Emotionale Loops

Über Gifs

Von Dominik SchöneckerRSS-Newsfeed neuer Artikel von Dominik Schönecker

„Addiction at its finest“ steht als Slogan über der Internetseite von gif.tv und tatsächlich kann man mit Gifs wundervoll Zeit vertrödeln, mit kleinen Loops (= Schleife; wiederholte Wiedergabe eines begrenzten Ausschnitts in Musik und Film) aus Einzelbildern, die zu einer Sequenz verbunden werden, die dann vor dem Auge des Betrachters immer und immer wieder abläuft. Das ist unterhaltsam und bisweilen lustig, aber kann man sich eine Kommunikation in Gifs vorstellen?

Sehen Sie sich bitte zunächst folgende zwei Gifs an und versuchen Sie, die Frage zu beantworten: Was möchte der Autor dieser Zeilen bzw. der Erzeuger des Gifs mitteilen?
[http://www.gif.tv/#/giftv-1132-facepalm]
[http://www.gif.tv/#/giftv-1869-stagefallbump]

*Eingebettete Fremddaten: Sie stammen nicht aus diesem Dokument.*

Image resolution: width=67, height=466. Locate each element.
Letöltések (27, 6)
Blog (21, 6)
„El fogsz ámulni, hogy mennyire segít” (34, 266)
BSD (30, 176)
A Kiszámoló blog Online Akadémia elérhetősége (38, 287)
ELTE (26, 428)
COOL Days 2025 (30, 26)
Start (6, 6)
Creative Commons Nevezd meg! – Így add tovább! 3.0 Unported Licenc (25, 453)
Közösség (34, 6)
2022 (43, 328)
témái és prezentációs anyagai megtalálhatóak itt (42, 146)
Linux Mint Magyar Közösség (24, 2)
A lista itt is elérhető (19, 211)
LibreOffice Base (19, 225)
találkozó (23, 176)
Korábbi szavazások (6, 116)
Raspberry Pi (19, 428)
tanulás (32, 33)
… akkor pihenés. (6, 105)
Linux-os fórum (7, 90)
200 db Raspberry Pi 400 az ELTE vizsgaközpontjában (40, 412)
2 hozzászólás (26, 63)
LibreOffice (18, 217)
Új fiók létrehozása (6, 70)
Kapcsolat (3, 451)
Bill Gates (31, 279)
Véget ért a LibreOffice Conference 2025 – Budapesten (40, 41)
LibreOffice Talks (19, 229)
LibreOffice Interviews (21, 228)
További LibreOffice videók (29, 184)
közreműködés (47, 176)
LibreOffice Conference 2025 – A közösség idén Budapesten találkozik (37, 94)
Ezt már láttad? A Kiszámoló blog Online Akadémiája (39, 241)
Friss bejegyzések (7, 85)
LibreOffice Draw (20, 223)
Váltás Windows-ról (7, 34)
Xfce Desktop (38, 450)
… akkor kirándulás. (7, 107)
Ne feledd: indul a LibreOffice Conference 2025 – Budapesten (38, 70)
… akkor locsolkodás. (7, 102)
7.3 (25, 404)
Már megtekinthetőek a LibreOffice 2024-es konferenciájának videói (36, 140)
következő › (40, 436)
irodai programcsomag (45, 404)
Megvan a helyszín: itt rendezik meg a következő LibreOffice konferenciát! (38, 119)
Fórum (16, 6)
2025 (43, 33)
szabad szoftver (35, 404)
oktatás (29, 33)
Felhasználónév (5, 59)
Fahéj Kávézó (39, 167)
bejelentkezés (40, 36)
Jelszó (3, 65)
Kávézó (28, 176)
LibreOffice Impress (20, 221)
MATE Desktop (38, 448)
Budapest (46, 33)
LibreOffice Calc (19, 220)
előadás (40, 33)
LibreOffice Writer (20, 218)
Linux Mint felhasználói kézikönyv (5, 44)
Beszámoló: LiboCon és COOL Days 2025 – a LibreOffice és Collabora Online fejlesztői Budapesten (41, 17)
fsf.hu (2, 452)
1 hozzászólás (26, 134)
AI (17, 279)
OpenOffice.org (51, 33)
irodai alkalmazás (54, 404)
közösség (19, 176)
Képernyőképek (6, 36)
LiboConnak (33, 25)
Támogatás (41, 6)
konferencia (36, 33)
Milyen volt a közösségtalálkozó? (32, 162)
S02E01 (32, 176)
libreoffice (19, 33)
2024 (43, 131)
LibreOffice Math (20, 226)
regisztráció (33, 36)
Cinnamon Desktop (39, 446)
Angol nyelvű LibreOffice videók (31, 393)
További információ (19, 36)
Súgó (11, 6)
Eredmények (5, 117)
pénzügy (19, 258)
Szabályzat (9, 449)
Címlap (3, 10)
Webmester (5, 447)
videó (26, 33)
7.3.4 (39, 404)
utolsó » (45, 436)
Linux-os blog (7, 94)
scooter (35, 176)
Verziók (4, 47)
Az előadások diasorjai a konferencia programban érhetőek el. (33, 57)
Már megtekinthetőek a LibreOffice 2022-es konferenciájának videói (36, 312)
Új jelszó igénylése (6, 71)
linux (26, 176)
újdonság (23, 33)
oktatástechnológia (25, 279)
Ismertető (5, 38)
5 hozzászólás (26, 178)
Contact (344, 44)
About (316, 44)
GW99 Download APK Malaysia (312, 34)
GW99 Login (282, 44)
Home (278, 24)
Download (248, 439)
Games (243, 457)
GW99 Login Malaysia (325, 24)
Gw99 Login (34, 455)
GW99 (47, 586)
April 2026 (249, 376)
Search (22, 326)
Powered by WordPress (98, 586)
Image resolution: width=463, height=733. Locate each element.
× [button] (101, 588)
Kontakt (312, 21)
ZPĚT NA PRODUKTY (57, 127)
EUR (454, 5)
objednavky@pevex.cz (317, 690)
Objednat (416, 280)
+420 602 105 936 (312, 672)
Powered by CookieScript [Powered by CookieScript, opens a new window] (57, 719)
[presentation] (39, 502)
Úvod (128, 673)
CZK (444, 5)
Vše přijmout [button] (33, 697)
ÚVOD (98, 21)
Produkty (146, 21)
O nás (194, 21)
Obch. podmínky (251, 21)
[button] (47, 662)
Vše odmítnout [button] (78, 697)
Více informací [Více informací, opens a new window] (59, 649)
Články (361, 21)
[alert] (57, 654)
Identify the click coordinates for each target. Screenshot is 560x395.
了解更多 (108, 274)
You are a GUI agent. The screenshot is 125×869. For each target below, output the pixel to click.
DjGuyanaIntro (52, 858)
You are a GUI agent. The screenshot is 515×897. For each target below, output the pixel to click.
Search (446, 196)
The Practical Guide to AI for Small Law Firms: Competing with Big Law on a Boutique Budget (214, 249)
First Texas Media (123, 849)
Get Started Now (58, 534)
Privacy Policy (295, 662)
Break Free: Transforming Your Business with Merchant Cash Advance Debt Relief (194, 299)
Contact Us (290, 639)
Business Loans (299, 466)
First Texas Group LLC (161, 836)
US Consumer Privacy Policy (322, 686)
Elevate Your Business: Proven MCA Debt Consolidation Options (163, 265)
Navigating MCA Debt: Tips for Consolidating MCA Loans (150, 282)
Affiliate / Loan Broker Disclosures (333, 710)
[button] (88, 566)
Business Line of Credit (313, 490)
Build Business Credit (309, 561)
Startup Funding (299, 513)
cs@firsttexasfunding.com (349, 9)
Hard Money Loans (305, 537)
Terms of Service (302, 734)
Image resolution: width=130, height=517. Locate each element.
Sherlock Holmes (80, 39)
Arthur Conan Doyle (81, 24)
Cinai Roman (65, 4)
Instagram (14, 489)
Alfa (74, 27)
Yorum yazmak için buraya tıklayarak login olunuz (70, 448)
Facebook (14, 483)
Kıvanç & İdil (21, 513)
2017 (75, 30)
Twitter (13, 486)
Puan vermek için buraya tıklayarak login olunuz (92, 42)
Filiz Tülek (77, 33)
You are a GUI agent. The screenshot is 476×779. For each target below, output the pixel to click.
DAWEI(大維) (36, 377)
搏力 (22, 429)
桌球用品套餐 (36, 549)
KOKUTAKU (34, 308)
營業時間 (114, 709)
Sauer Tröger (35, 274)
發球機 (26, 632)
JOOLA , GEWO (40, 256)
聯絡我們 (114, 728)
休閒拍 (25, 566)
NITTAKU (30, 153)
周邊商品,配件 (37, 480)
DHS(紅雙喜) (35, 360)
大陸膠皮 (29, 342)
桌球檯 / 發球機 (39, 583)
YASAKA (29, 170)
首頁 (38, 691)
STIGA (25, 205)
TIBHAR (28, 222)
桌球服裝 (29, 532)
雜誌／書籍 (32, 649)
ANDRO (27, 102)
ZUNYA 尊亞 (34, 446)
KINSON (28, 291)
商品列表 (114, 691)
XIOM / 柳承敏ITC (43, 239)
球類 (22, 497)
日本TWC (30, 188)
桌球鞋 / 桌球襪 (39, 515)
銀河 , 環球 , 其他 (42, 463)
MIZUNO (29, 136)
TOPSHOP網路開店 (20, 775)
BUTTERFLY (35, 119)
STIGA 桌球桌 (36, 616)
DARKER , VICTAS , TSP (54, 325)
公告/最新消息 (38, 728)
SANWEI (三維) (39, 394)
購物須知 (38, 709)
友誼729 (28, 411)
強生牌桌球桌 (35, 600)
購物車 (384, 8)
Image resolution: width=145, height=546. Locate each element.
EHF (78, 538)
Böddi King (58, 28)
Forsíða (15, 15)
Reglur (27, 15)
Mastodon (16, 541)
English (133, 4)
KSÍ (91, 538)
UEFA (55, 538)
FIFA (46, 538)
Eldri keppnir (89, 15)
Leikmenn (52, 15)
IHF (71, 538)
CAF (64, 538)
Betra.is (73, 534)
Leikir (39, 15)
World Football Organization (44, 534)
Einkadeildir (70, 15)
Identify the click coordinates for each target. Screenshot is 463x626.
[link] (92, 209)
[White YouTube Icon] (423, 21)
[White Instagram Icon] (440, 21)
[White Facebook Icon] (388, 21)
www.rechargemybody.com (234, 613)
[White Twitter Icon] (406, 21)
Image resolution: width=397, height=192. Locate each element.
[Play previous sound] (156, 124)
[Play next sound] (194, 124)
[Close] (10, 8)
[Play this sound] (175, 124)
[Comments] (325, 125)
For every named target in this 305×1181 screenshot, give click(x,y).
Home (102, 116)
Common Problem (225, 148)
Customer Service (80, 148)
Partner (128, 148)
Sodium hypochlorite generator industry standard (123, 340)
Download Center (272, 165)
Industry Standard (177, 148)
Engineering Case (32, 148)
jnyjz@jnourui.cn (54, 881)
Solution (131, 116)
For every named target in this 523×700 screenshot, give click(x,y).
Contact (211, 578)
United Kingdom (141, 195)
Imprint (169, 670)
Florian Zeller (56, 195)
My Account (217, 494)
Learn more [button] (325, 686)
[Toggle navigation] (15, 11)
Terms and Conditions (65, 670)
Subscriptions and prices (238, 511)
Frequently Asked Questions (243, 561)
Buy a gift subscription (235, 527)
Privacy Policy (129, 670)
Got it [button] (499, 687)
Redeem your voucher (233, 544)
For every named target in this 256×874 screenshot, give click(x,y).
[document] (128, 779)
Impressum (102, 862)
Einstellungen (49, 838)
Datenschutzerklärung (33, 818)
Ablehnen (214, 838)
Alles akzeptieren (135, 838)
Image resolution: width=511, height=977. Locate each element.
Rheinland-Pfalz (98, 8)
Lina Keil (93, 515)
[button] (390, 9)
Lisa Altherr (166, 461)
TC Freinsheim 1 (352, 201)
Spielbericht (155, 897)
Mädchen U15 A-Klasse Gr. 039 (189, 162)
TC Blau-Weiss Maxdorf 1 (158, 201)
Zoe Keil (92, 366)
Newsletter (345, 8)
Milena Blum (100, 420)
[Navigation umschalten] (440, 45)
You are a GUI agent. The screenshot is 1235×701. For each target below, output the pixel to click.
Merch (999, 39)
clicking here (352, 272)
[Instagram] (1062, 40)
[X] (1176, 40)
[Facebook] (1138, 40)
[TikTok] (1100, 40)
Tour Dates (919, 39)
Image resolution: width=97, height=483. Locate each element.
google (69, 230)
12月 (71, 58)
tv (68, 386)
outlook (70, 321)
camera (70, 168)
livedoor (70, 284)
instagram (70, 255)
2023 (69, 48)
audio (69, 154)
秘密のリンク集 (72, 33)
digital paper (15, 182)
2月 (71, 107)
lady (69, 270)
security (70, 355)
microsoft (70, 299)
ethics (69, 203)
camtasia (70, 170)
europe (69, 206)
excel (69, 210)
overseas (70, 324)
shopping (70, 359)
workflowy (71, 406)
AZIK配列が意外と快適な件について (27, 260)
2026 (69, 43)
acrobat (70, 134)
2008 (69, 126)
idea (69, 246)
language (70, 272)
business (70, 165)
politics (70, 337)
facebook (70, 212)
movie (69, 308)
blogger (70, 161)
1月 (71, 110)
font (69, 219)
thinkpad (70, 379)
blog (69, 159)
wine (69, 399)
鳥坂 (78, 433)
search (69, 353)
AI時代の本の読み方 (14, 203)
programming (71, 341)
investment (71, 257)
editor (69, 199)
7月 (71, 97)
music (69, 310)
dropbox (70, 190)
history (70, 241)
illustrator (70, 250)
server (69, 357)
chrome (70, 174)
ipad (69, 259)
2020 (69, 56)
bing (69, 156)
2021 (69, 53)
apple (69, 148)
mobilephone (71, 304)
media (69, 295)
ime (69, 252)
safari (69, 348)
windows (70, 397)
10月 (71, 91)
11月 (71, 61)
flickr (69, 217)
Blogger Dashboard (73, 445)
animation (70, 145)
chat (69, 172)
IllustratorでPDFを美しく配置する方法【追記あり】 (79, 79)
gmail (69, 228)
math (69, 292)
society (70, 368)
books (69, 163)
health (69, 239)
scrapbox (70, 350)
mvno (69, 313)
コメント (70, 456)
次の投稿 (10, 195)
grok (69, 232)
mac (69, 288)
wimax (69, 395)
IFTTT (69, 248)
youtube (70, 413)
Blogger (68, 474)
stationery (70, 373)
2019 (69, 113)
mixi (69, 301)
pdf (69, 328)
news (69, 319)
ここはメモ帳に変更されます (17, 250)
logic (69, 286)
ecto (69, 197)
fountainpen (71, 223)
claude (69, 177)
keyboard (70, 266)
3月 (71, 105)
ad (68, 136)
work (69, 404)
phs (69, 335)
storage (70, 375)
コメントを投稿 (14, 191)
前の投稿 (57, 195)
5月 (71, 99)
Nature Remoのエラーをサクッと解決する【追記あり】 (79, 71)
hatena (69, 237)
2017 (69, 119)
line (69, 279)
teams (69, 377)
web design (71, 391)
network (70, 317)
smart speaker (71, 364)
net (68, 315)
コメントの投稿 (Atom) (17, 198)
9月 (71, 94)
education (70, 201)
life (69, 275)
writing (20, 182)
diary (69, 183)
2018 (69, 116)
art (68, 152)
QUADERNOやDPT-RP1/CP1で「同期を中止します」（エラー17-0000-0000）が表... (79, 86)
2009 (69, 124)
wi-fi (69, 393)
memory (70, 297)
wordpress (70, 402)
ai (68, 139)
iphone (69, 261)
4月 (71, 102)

Die kommunikativen Möglichkeiten und Fallstricke, die in diesen filmischen Loops stecken, untersuchen derzeit zwei junge Forscher am MIT, dem naturwissenschaftlich-technischen Elite-Institut der USA, wofür sie aktuell eine Gif-Datenbank aufbauen, die mithilfe der User den einzelnen Gifs 17 elementare menschliche Emotionen – von „Amusement“ über „Fear“ bis „Surprise“ – zuordnet. Ziel des Vorhabens ist ein emotionales Alphabet aus Gifs und damit letztlich eine internationale Bildsprache menschlicher Gefühle. Travis Rich und Kevin Hu, die dieses Projekt betreuen, schreiben in ihrem Internetauftritt: „An animated gif is a magical thing. It contains the power to convey emotion, empathy, and context in a subtle way that text or emoticons simply can’t. GIFGIF is a project to capture that magic with quantitative methods. Our goal is to create a tool that lets people explore the world of gifs by the emotions they evoke, rather than by manually entered tags.“ [http://gifgif.media.mit.edu]

Dieses Vorhaben und die bisherigen Ergebnisse stellen jedoch zunächst die Überforderung seiner Initiatoren zur Schau. Ein Gif ist zwar durchaus in der Lage, komplexe Emotionen gebündelt auszudrücken, es kann Kontexte hinzufügen oder ausblenden, soll aber doch in erster Linie Aufmerksamkeit erzeugen. Eine Sprache aus Gifs könnte man sich zwar als eine sehr komplexe Hieroglyphenschrift vorstellen, als Ideographie einer auch emotional globalisierten Welt. Das Gif, als animierte Reihe von Einzelbildern, jedoch nur als sprachlich-emotionales Zeichen zu behandeln, greift zu kurz, weil prinzipiell jedes Gif bereits selbst der Loop einer komplexen Mitteilung ist, die zwar international verständlich ist, weil sie sich allein in Bildern mitteilt, aber sicherlich nicht intersubjektiv und von selbst verstanden wird. Richtig ist, dass Texte nicht international verständlich und Emoticons wenig hintergründig sind. Die Kommunikation mittels Gifs, so wie sie sich Rich und Hu vorstellen, entspricht aber in gewisser Weise einer Kommunikation mittels Lyrik, denn auch ein Gedicht ist nicht selten ein magisches Gebilde, das Emotionen hintergründig übermittelt. Gifs verhalten sich zu Emoticons wie Gedichte zu Kochrezepten.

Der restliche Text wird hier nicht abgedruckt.